● **Your instructions**: Return the lines below exactly, please, from the one containing "Screen dimensions: 954x771" through the last one, both included, and leave out any pictures.

------------------------------------------------------------------------

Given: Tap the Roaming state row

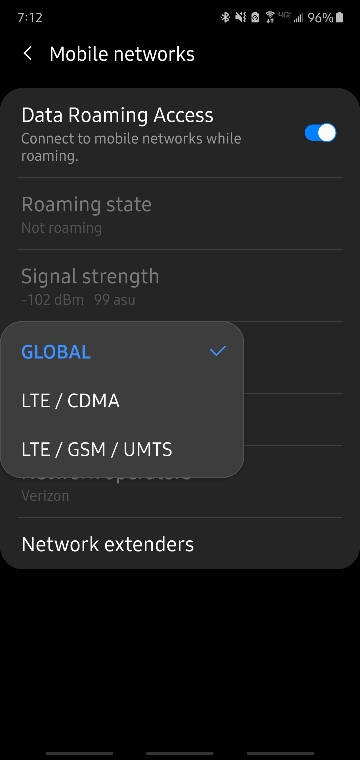Looking at the screenshot, I should point(180,214).
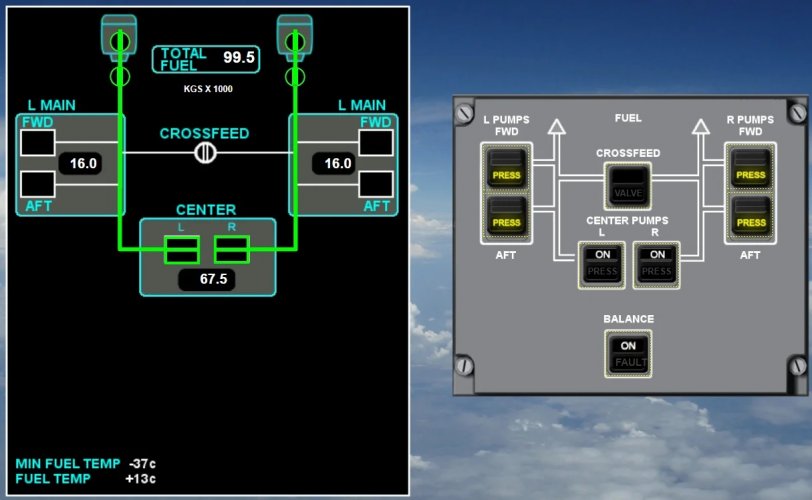
Task: Toggle the L PUMPS FWD switch
Action: (506, 166)
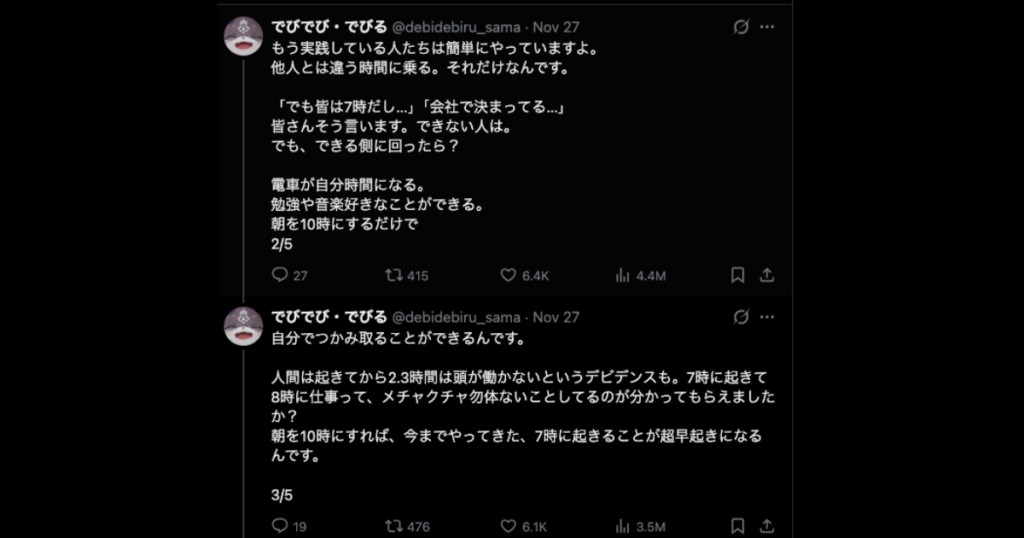The width and height of the screenshot is (1024, 538).
Task: Open Nov 27 timestamp of the 3/5 tweet
Action: tap(556, 317)
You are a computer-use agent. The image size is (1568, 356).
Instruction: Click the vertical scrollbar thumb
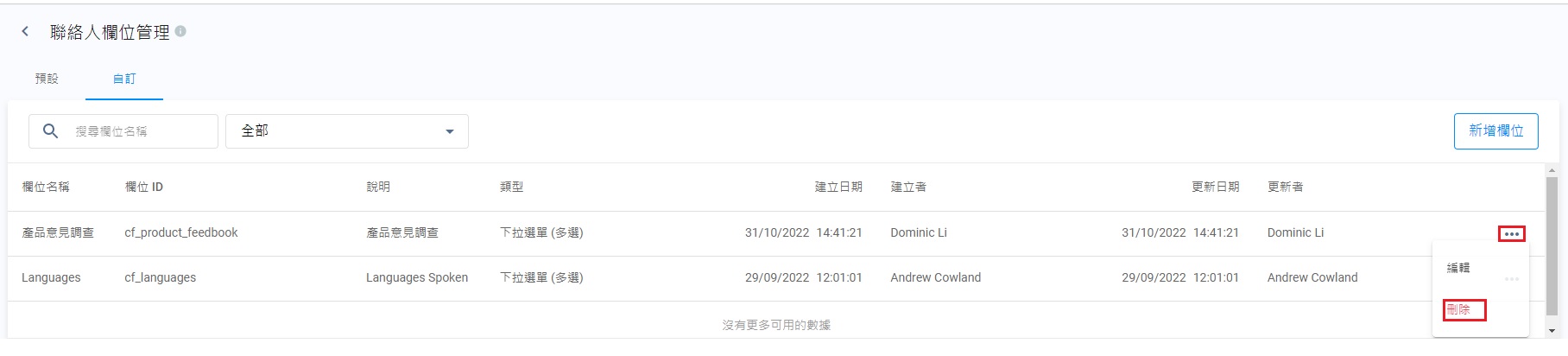[x=1552, y=246]
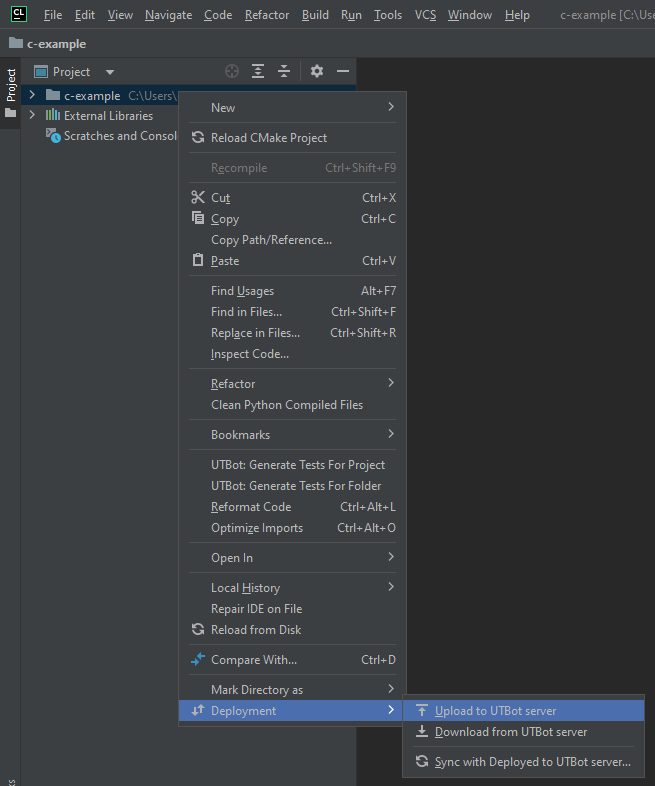Select Reload CMake Project
The image size is (655, 786).
[x=268, y=138]
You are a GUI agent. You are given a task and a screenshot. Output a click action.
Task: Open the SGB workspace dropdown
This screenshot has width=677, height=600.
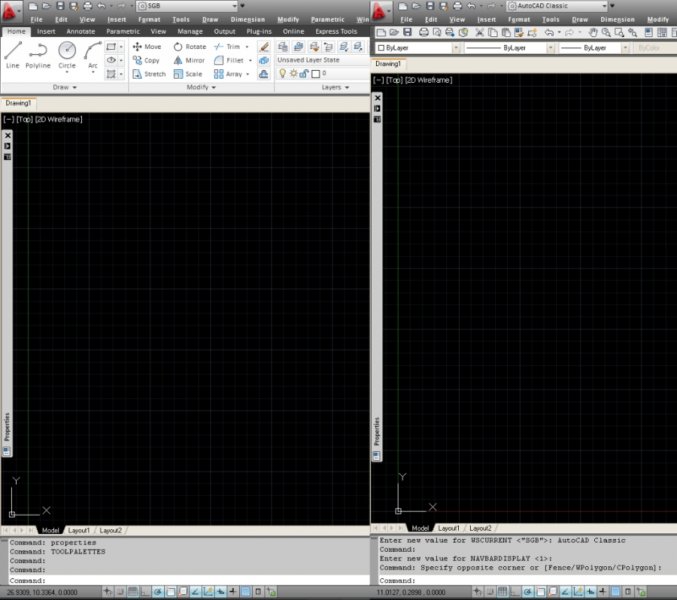click(x=185, y=6)
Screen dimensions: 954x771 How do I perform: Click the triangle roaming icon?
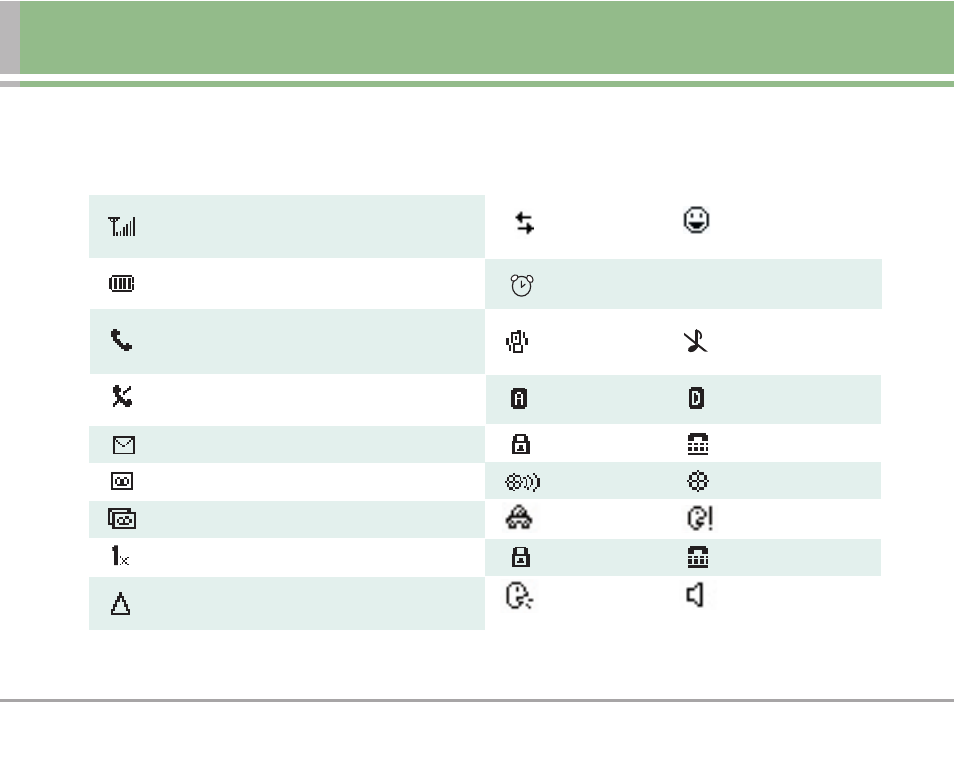pos(120,604)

------------------------------------------------------------------------

● **Problem solution**:
Screen dimensions: 954x771 How do I perform: Click the triangle roaming icon?
pos(120,604)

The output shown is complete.